En este marco, la tragedia es interpretada por el antropólogo francés como un acontecimiento estético-representativo en el que «se conserva el ocultamiento y en el que este espera ser reconocido en cuanto tal». Como escribe Girard:
Los historiadores están de acuerdo en situar a la tragedia griega en un período de transición entre un orden religioso arcaico y el orden más «moderno», estatal y judicial.
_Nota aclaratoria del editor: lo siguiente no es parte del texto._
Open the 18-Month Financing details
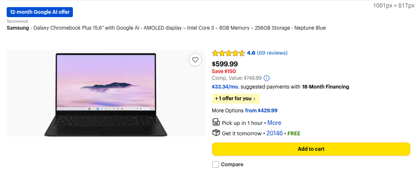 coord(325,87)
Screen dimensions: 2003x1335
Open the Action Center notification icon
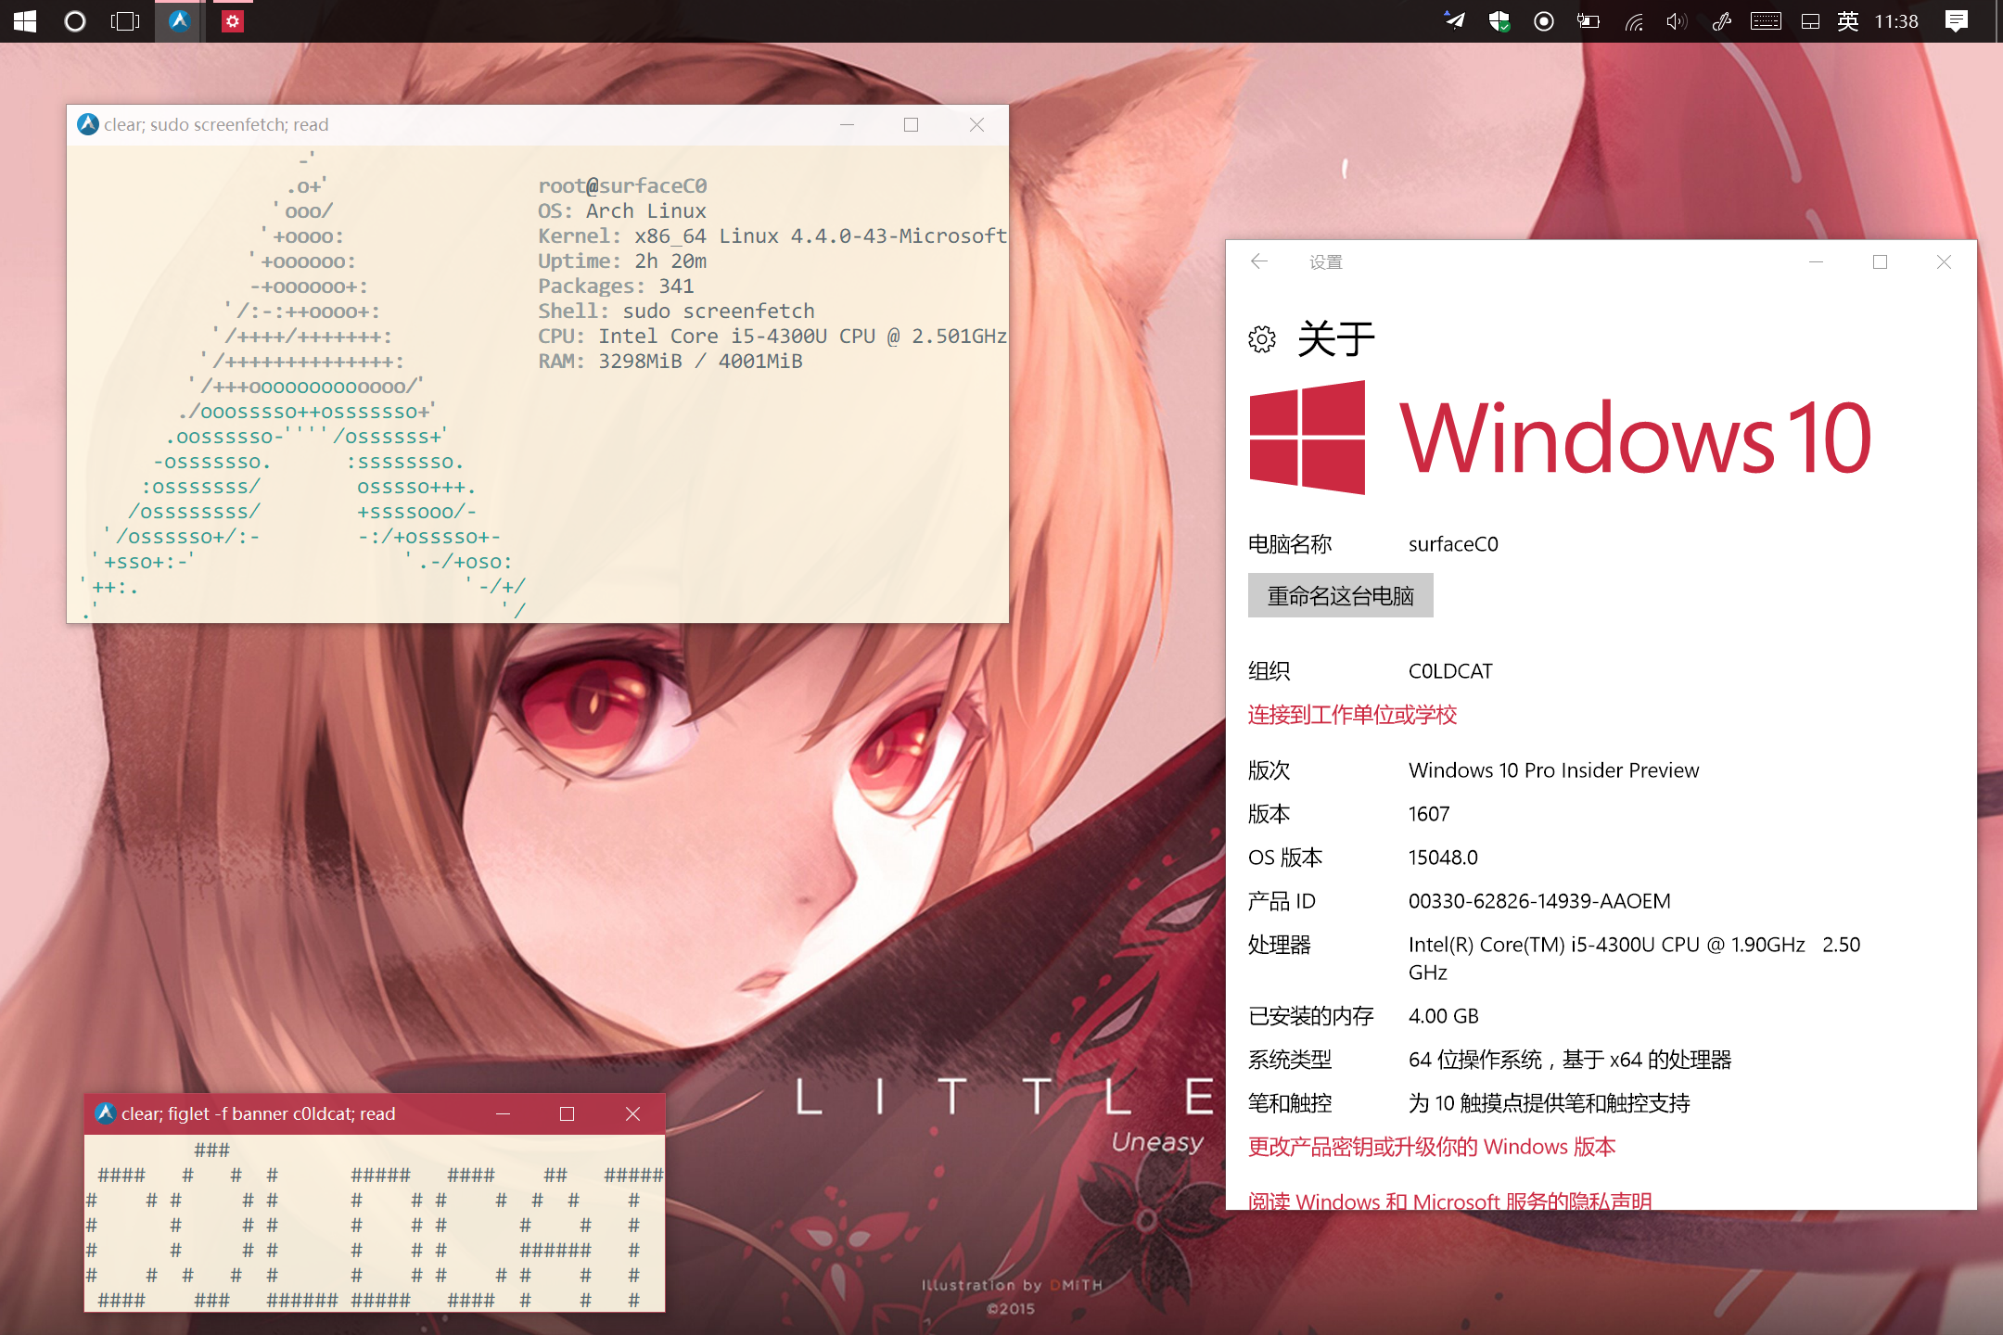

Antes de entrar en decadencia, el orden arcaico debió de conocer cierta estabilidad, la cual no pudo apoyarse sino en el momento religioso, es decir, en el rito del sacrificio1.
La función de la tragedia consiste pues precisamente en explicitar aquella «contradicción de la estética mítica»2 que, sin embargo, debe permanecer excluida del logos: el concepto de «crisis sacrificial», pues esta es la forma más idónea para vehicular las dinámicas de sentido de dicho proceso.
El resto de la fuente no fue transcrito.